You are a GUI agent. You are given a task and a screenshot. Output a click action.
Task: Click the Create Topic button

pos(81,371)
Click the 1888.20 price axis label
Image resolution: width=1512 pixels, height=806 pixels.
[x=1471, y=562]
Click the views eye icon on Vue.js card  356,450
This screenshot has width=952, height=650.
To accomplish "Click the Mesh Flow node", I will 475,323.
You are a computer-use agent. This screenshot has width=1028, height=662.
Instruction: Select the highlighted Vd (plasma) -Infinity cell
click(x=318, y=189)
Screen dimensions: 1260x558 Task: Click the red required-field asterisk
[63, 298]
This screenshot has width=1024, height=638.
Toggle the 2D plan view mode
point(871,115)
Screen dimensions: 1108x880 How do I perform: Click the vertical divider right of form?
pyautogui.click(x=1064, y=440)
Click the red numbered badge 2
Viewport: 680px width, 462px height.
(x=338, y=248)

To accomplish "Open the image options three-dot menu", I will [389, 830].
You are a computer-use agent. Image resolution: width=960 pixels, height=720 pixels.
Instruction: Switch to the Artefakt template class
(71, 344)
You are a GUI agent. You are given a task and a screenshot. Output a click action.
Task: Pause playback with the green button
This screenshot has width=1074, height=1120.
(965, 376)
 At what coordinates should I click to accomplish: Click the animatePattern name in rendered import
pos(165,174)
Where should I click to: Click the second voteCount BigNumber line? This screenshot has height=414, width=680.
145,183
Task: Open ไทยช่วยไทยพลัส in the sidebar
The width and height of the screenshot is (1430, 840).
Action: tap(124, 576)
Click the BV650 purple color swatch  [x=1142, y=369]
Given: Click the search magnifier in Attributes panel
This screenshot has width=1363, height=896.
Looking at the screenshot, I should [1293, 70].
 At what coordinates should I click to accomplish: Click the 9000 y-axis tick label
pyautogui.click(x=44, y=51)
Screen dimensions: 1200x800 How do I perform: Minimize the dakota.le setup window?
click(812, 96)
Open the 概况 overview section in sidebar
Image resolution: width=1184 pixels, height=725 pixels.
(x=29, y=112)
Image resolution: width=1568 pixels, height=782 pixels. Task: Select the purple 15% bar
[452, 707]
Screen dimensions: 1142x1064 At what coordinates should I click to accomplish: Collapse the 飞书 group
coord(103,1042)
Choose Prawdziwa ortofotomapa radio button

- EXERCISE BRIEF -
Scan the data above, find each line with "will", and copy it.

- ANSWER TO THIS PROBLEM -
To accomplish "Click the Mesh Flow node", I will 475,323.
To accomplish "Open the image options three-dot menu", I will [389, 830].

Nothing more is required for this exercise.